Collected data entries
>>>>>
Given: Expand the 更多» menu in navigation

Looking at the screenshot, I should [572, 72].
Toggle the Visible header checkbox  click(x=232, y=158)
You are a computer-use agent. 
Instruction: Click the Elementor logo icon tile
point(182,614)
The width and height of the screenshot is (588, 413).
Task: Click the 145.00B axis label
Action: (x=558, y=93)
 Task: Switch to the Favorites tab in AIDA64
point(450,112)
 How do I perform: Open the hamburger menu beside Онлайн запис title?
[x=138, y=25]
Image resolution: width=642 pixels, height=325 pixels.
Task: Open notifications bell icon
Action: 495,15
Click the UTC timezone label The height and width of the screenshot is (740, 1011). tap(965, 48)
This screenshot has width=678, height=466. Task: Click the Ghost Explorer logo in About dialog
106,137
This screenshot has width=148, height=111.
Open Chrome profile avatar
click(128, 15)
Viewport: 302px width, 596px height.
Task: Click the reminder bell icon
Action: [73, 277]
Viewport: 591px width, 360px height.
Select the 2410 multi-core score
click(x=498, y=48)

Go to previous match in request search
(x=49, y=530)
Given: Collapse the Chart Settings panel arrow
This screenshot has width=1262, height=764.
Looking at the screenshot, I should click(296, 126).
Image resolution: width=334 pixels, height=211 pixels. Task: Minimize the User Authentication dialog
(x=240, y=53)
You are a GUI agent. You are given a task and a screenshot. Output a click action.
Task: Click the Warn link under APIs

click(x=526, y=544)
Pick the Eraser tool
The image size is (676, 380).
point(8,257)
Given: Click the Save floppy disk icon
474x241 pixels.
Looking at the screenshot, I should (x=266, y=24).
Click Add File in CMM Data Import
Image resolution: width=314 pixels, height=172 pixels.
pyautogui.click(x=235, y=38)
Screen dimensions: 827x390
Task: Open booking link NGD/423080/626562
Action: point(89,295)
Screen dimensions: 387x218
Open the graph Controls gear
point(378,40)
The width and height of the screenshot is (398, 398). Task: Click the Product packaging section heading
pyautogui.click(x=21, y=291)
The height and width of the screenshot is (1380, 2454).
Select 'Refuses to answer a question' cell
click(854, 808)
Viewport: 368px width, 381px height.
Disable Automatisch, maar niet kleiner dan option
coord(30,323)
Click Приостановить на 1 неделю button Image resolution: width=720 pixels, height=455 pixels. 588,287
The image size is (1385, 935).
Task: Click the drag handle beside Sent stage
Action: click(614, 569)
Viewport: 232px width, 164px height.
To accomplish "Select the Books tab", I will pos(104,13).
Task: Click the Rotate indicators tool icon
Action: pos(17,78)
<<<<<
TASK INSTRUCTIONS - In the records above, locate the line that contains "The height and width of the screenshot is (1380, 2454).". Repeat it and every line after it, exactly, and nothing else.

EXPECTED ANSWER -
The height and width of the screenshot is (1380, 2454).
Select 'Refuses to answer a question' cell
click(854, 808)
Viewport: 368px width, 381px height.
Disable Automatisch, maar niet kleiner dan option
coord(30,323)
Click Приостановить на 1 неделю button Image resolution: width=720 pixels, height=455 pixels. 588,287
The image size is (1385, 935).
Task: Click the drag handle beside Sent stage
Action: click(614, 569)
Viewport: 232px width, 164px height.
To accomplish "Select the Books tab", I will pos(104,13).
Task: Click the Rotate indicators tool icon
Action: pos(17,78)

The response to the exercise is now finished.